The Wall Street Journal reports on the change, which reverses a 2006 IRS ruling and may also affect Nevada and Washington state couples.
The IRS said that nearly 58,000 couples who are registered as domestic partners in California must combine their income and each report half of it on their separate tax returns.
According to the report, same-sex couples account for an estimated 95% of California's domestic partnerships; partnership status is also available to heterosexual couples in which one partner is over the age of 62.
Eric Rey, a resident of Berkeley, California, told the Journal, "For the first time ever, I'm able to file federal taxes that, in a small way, acknowledge what's going on in my relationship."
Rey and his partner requested the IRS ruling during the Bush administration and again this year. According to Rey, he and his partner were wed during the brief time when same-sex marriages were legal in California. The issue arises because the men are registered as domestic partners. Same-sex couples, even if they are legally married in their home states, may not file joint federal tax returns. The federal Defense of Marriage Act, passed in 1996, defines marriage as between one man and one woman and bars federal agencies from interpreting it otherwise.
California is one of nine states with community-property rules, which require married couples to treat all income as joint property for a variety of purposes. The Supreme Court has said that if married couples are filing taxes separately, they must combine their incomes together and then divide the sum equally.

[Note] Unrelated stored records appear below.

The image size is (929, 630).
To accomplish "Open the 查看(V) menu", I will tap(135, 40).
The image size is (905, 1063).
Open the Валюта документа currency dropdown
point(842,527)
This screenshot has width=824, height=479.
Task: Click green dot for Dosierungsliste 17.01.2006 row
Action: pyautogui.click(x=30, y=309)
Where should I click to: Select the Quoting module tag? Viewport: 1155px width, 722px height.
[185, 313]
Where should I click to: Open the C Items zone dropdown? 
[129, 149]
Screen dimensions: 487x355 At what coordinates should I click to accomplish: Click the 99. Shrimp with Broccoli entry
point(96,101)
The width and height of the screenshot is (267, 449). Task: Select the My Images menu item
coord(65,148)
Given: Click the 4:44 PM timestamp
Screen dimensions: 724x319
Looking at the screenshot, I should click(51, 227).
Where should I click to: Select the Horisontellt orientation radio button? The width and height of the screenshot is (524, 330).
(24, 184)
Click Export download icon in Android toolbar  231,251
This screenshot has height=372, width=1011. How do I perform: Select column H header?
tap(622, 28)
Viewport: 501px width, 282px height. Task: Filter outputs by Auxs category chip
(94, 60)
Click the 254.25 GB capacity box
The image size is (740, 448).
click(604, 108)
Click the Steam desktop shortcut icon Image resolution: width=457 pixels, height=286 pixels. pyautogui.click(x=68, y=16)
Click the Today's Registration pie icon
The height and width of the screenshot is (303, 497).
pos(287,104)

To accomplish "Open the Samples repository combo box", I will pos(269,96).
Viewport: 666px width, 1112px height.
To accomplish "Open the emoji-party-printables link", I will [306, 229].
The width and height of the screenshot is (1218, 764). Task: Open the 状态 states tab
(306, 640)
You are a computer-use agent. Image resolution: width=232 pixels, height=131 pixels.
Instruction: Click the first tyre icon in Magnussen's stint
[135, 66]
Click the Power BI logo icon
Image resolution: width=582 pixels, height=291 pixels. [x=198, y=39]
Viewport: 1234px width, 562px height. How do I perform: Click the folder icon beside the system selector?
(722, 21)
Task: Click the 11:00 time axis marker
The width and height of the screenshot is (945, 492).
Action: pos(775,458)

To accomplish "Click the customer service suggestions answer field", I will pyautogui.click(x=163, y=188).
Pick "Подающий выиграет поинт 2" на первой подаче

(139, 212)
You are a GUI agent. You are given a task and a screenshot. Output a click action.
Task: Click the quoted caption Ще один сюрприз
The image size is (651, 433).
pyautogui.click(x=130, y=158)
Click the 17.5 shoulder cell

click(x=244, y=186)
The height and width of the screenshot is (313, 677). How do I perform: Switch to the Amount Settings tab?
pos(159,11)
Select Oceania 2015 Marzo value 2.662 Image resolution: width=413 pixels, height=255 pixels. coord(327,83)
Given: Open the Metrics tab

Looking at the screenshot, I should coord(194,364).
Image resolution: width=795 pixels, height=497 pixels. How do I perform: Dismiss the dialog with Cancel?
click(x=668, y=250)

According to California law, since 2005, registered domestic partners are required to honor the property rules.
Rey, who says he earns much more than his partner does, said that applying the property rule to federal taxes offers clear tax benefits by bringing them into a lower tax bracket. According to Rey, in 2007, if he applied the federal standard, it would have cut his federal tax liability in half and more than doubled his partner's tax bill - ultimately saving the couple about $7,000.
In 2005, Rey asked the IRS for clarification as to how they should file "their" taxes. He was told that California domestic partners could not apply the community property standard to federal taxes because the rules did not apply "outside the context of a husband and wife." The IRS added, "The relationship between registered domestic partners under the California Act is not marriage under California law."
In 2007, when Rey asked again, the agency decline to offer guidance either way.
When President Barack Obama was elected, Rey's tax attorney advised the couple to try for the ruling again. This time, the IRS said registered same-sex domestic partners must combine and then divide their income for property tax purposes - a direct contrast to previous rulings under the Bush administration.
According to an IRS spokesman in a memo issued last month, the shift is due to a 2007 change in state law. The change deals with the way California calculates income for state taxes. Nevada and Washington state are also community-property states that recognize domestic partnerships.
The new IRS ruling has some issues, however. Chiefly, it clashes with the Defense of Marriage Act, which prohibits federal agencies (such as the IRS) from recognizing same-sex couples.